ひかる玉

南富良野町には6つの地区があり、その一つに金山地区があります。
その名が示す通り、金が採れる場所として一獲千金を狙う人々が鼻息荒くうごめいた歴史があり、その代表的な場所として十梨別川があります。明治の半ば頃、十梨別川で「ひかる玉」を手に入れた!との怪しげで魅力的な噂が流れ、その噂を聞きつけたとある一団が艱難辛苦のうえ十梨別にたどり着き、ついに夢にまで見た「ひかる玉」を手中にし、そして!・・・!?と、ドラマ以上のドラマが繰り広げられたようです。

また、十梨別川流域は森林資源も豊富で当時の北海道庁の拓殖政策のもと想像を絶するスピードで巨木の森が切り開かれ製紙業など国内産業の発展に寄与しました。「南富良野村史」によると「十梨別川流域の原始林は明治年間にほとんど伐採されれていて、大正になってからは全く一面の熊笹の原であった」とあります。切株の大きさも「五尺位の株もあった」とあるので、1尺が30センチとすると1m50cmほどの切株があったことになります。そんな大きな切株だったら気持ちよく昼寝ができそうです。
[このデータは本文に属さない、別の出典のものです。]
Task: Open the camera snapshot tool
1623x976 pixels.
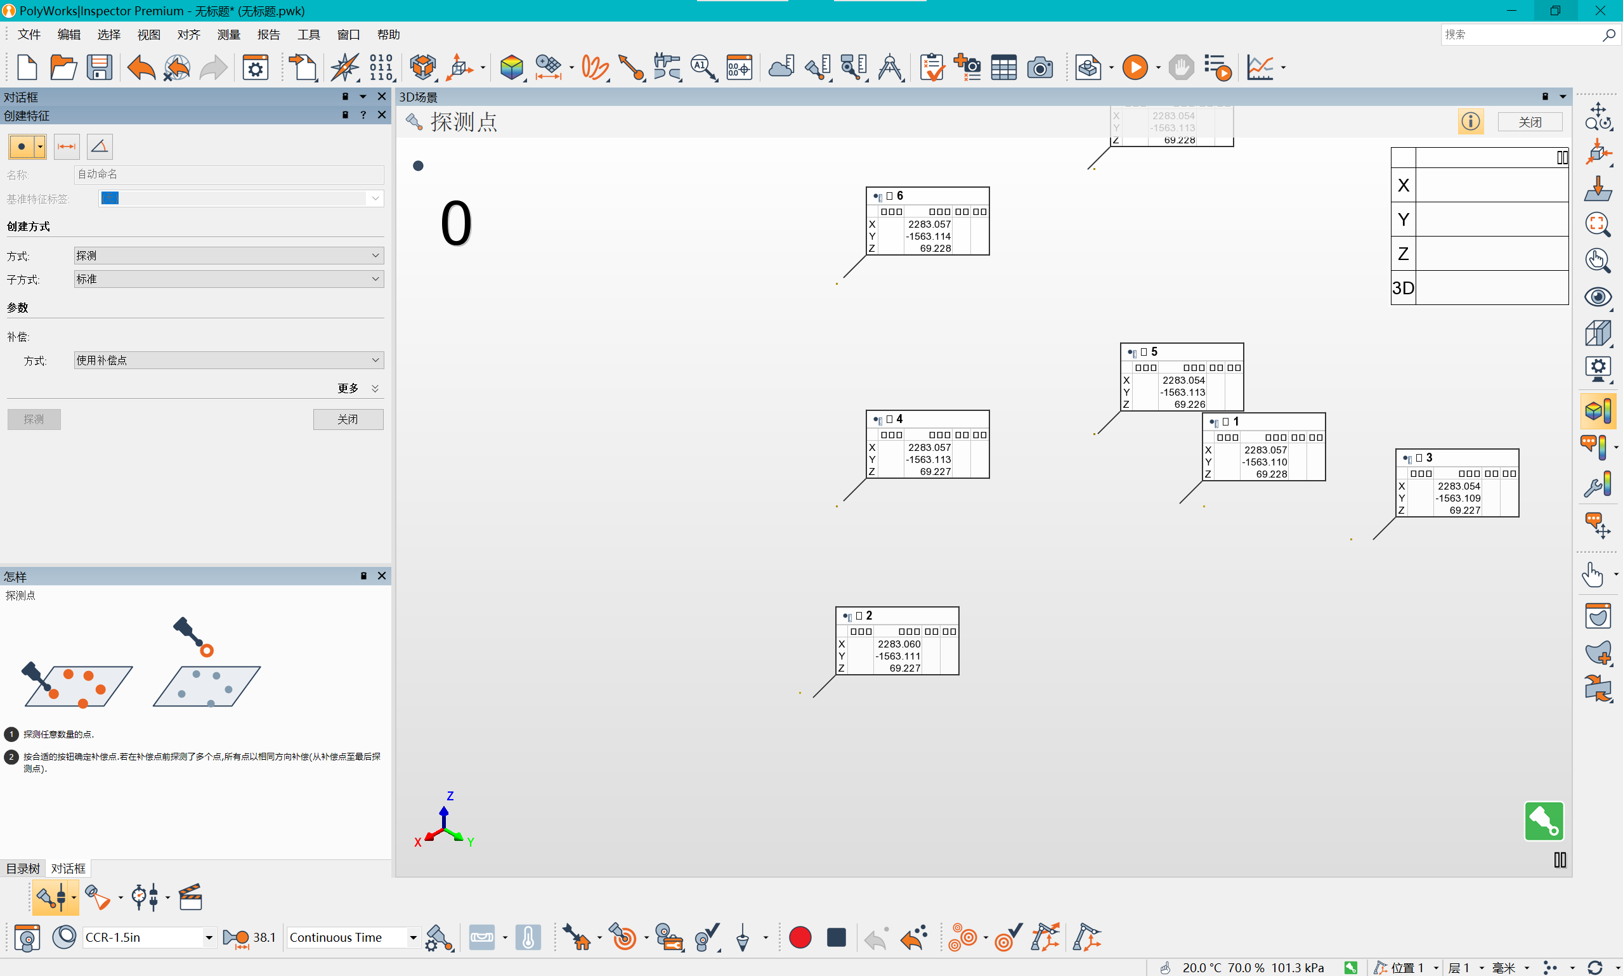Action: click(x=1040, y=67)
当時の「原始林」の景色にも心奪われる魅力がありそうですが、現在の十梨別渓谷の美しさにも目を見張るものがあります。大正時代の「一面の熊笹の原」の頃から数えると、およそ100年ほどの時の流れが創りあげた十梨別の現在の景観。きっとそこにもドラマ以上のドラマがあるのでしょう。そして、これからも金山の歴史がここ十梨別に積み重なっていくことでしょう。